My concept accomplishes this in 3 ways:
- An automated system that functions without user intervention (with the exception of editing the word list) .
- An editable word list with conditions (examples are outlined below). Certain messages will always get through and each Broadcaster must have the ability to edit this list as needed.
- An abuser can be blocked by a concept I call “Shared Blocking” where both Broadcasters and Viewers can choose to share other users blocks.
But, the reality is, Periscope has already taken measures to reduce abuse, and I commend them. Perhaps they might consider adding “Shared Blocks” to the abuse control system.
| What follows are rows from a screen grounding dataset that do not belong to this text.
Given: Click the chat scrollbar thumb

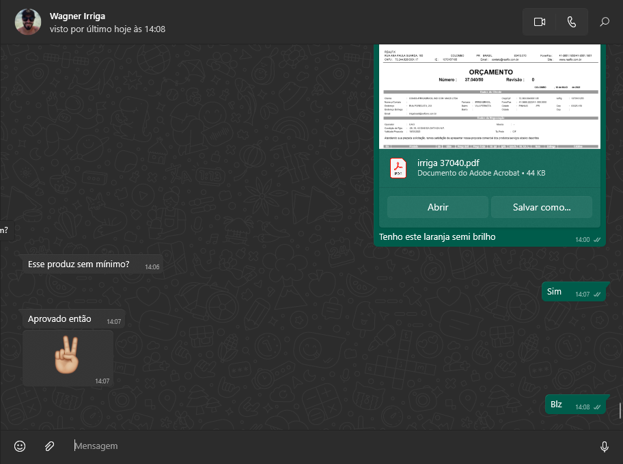Looking at the screenshot, I should 620,411.
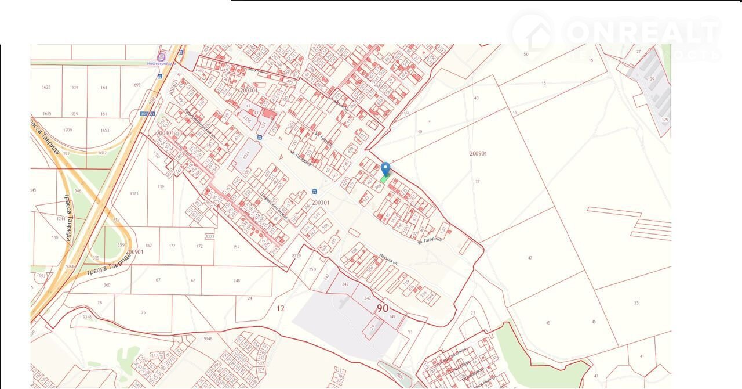Click cadastral parcel 9323
This screenshot has height=389, width=742.
click(x=134, y=193)
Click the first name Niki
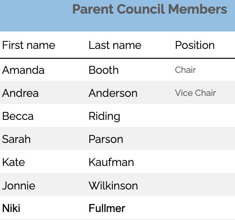The height and width of the screenshot is (220, 235). point(11,208)
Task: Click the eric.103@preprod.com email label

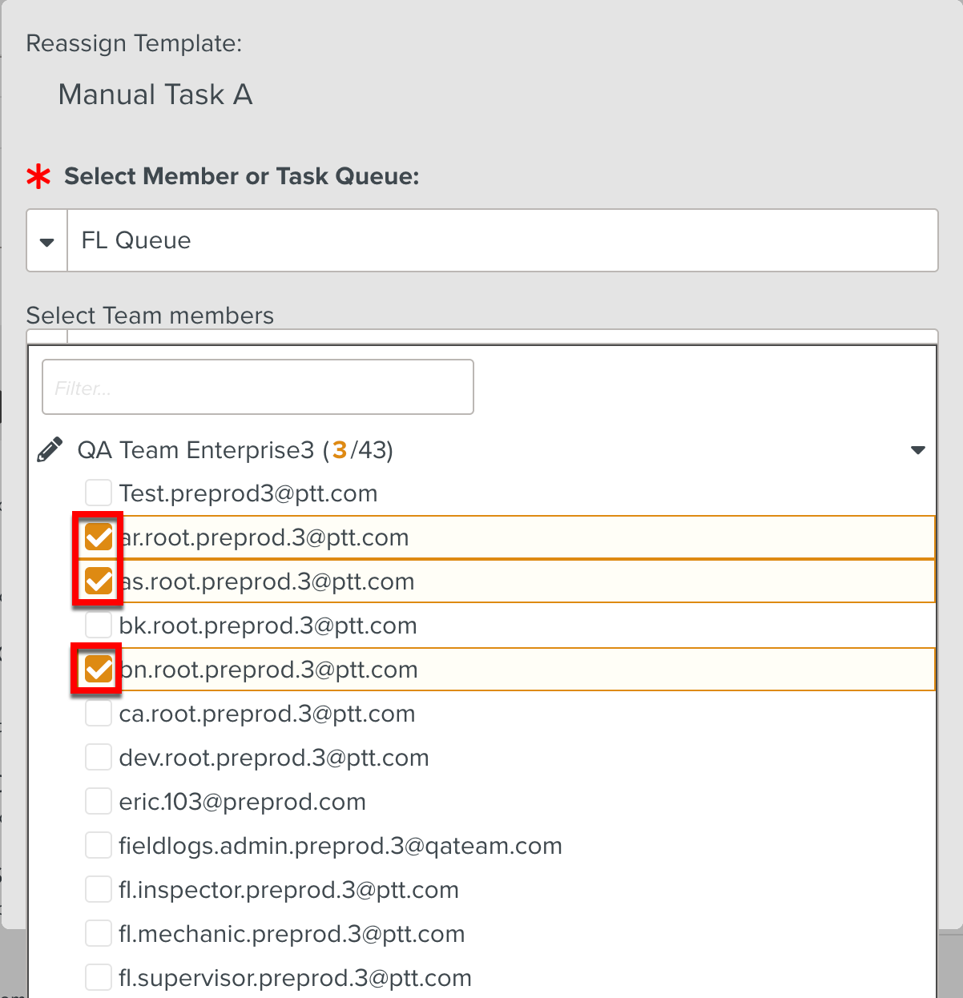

Lastly, I want to say that in no way has this article been written as a criticism of Periscope. This article is the result of considerable thought I have given to this issue. From now on I’m going to leave this issue in their capable hands. The original article begins below:
ScopeDay is over, and I am honored to have been able to participate in such an historic event. I’m going to write a blog article about my experience doing my broadcast and working with Mike Lin, the organizer of ScopeDay. But not right now. Now I want to address a major problem that many Periscope broadcasters are dealing with – and that is comment abuse. Fortunately, I have a suggested solution that would eliminate a great deal of that abuse, and more importantly, deal with the abuse culture itself. I have a “Periscope Wish List” of other features, but this one cannot wait (I’ll publish the rest of the list later).
If there is any doubt about the need to deal with abuse, then I would like to present the following screen caps, taken from Kerri Elimeleck’s beautiful ScopeDay broadcast:
Notice the bottom comment, from someone called KACIRANHASAN. There is another comment from him (I assume he’s male) above that, but it’s apparently not in English.